Three Alabama State University students won third place at the Morgan State Regional Competition, now they will vie for the championship title by going head-to-head with other colleges at the 2020 Honda Campus All-Star Challenge (HCASC) National Championship Tournament on March 28-April 1 in Torrance, California.

Representing ASU at the nationals are quiz bowl team members Elija Stewart, senior math education major; Nailah Thomas, senior English major; and Wyman Kirby, junior political science major. Endia Harris (team captain), a senior political science major, was unable to attend the regional tournament but she will participate at nationals.

“We took third in the regional competition at Morgan State while handicapped with one player missing, but we won't have that problem at the national tournament,” said Dr. Mark Hill, team coach and associate professor of English.

The ASU team will compete in a fast-paced buzzer question-and-answer game that combines academics, pop culture, African-American history and sports in a format emphasizing quick recall. The team has the opportunity to win the HCASC top prize – a $75,000 institutional grant from Honda.

The four-member team will match their intellect with 48 Historically Black Colleges and Universities (HBCUs)  across the country,  including  Bowie State University, Cheyney University Of Pennsylvania, Howard University, Lincoln University of Pennsylvania, Morgan State University, the University of Maryland Eastern Shore and the University of the District of Columbia.

To prepare for the nationals, the ASU team will study two to three times a week with resource materials, books and games, in addition to scrimmaging with other nearby institutions.  

Hill noted that the quiz bowl team is always recruiting new members.

“It is more of a club than an exclusive organization,” Hill said. “Historically, only the honors students were aware of its existence, but we take anyone who likes trivia and competition.  There is also scholarship money available.”  

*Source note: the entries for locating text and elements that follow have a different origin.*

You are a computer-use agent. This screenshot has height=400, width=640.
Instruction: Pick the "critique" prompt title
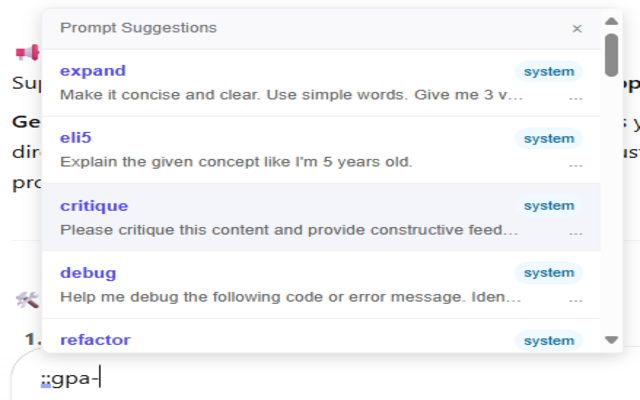click(94, 206)
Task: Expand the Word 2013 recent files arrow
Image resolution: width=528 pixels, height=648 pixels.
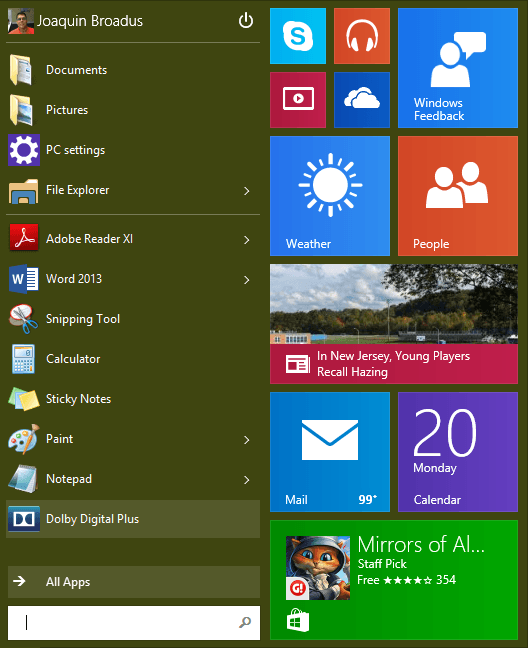Action: 247,280
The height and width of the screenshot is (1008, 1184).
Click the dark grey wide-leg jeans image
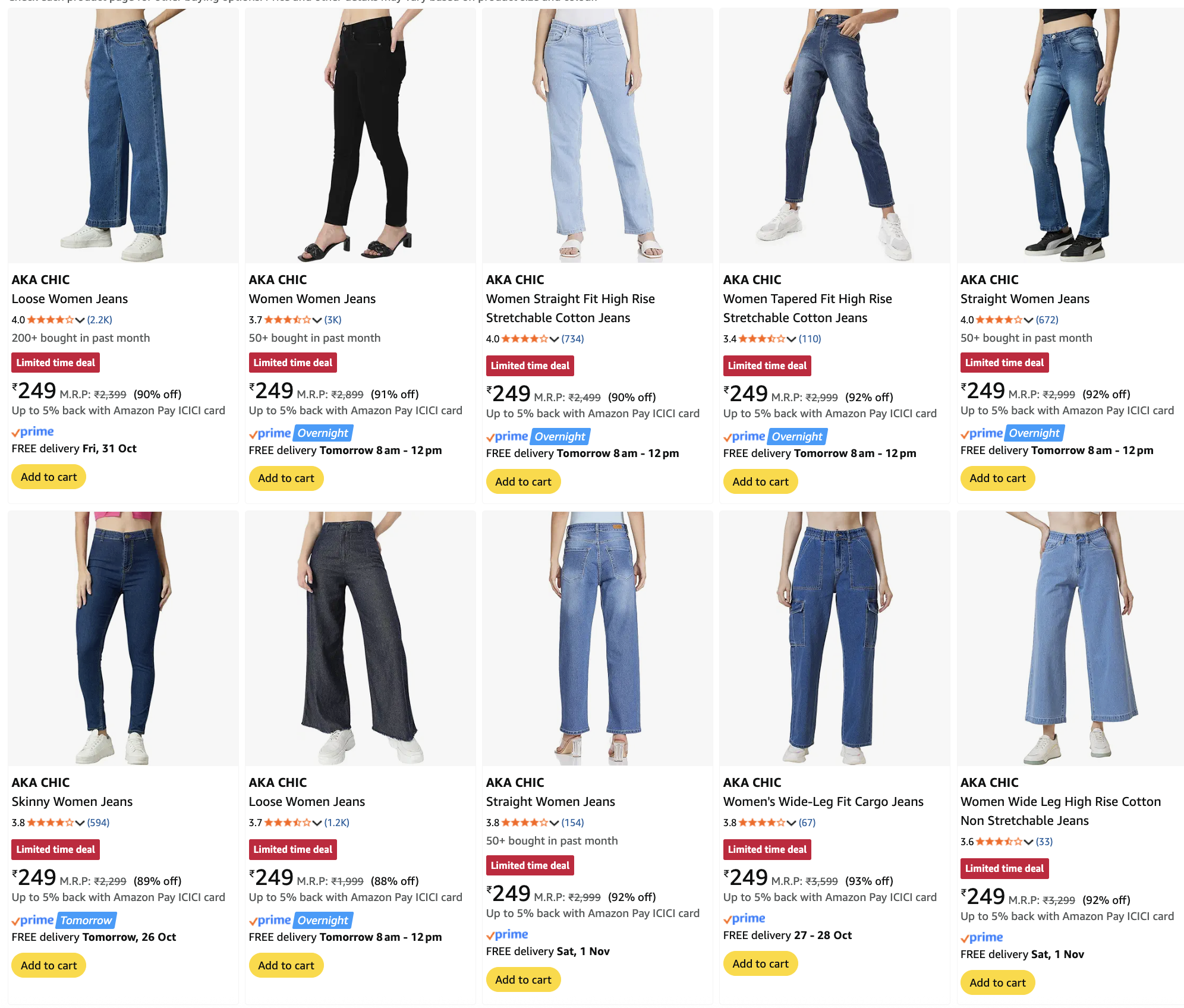[x=360, y=638]
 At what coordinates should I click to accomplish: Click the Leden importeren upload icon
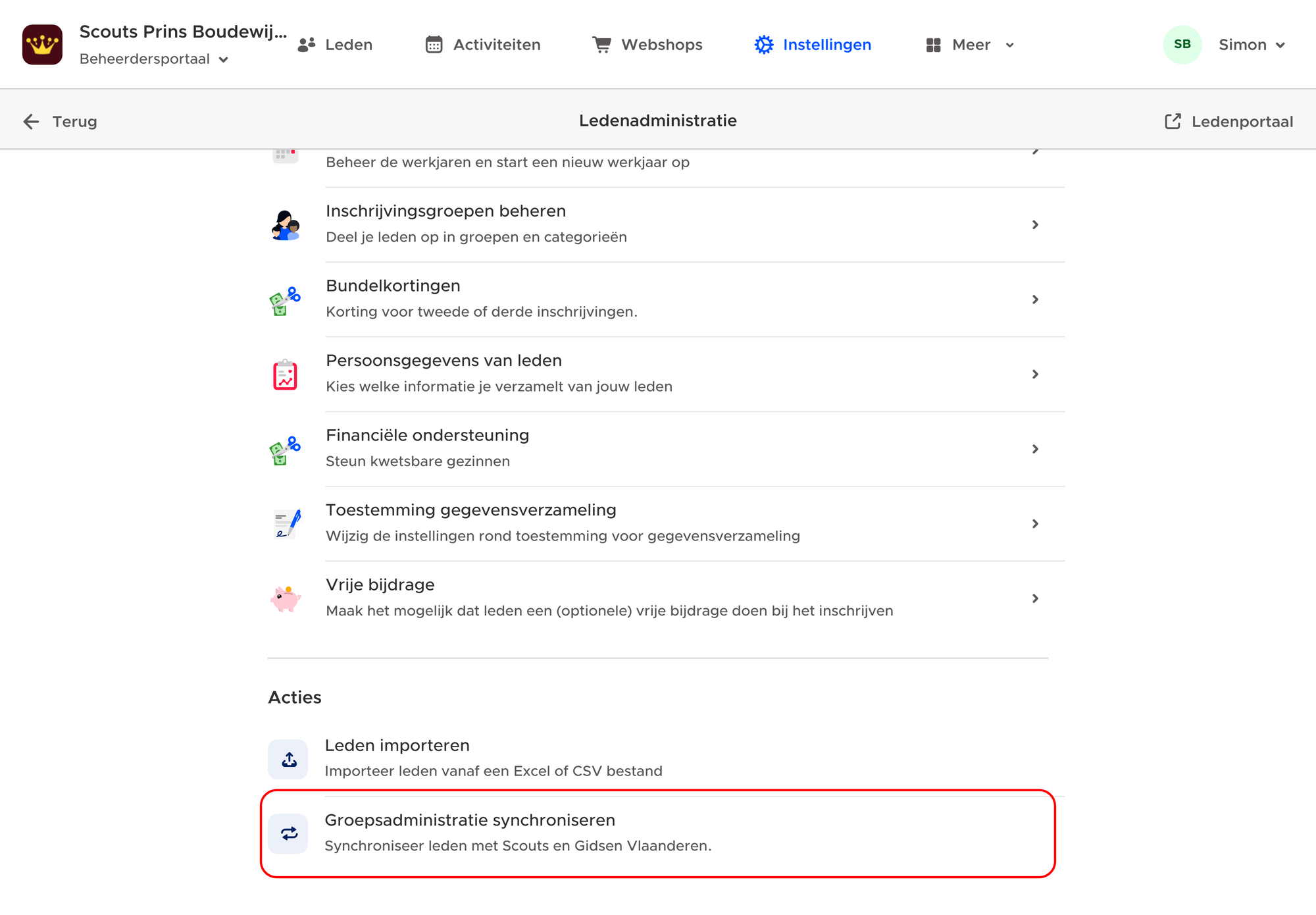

Honda established the Honda Campus All Star Challenge in 1989 as a way to highlight and recognize the academic talents of HBCU students. More than $9 million in grants from Honda have provided support for books and tuition, scholarships, enhancement of student programs and other investments to improve campus facilities.

“I cannot express my appreciation enough toward American Honda for working with so many HBCUs over the past three decades,” Hill said.  “Their generosity has allowed countless students not only academic opportunities, but a community of connections that is as strong as any other organization I've seen.  I am proud to have worked with the program for the past five years, and I look forward to seeing Honda help future generation of students build careers, lives, and families through its program.”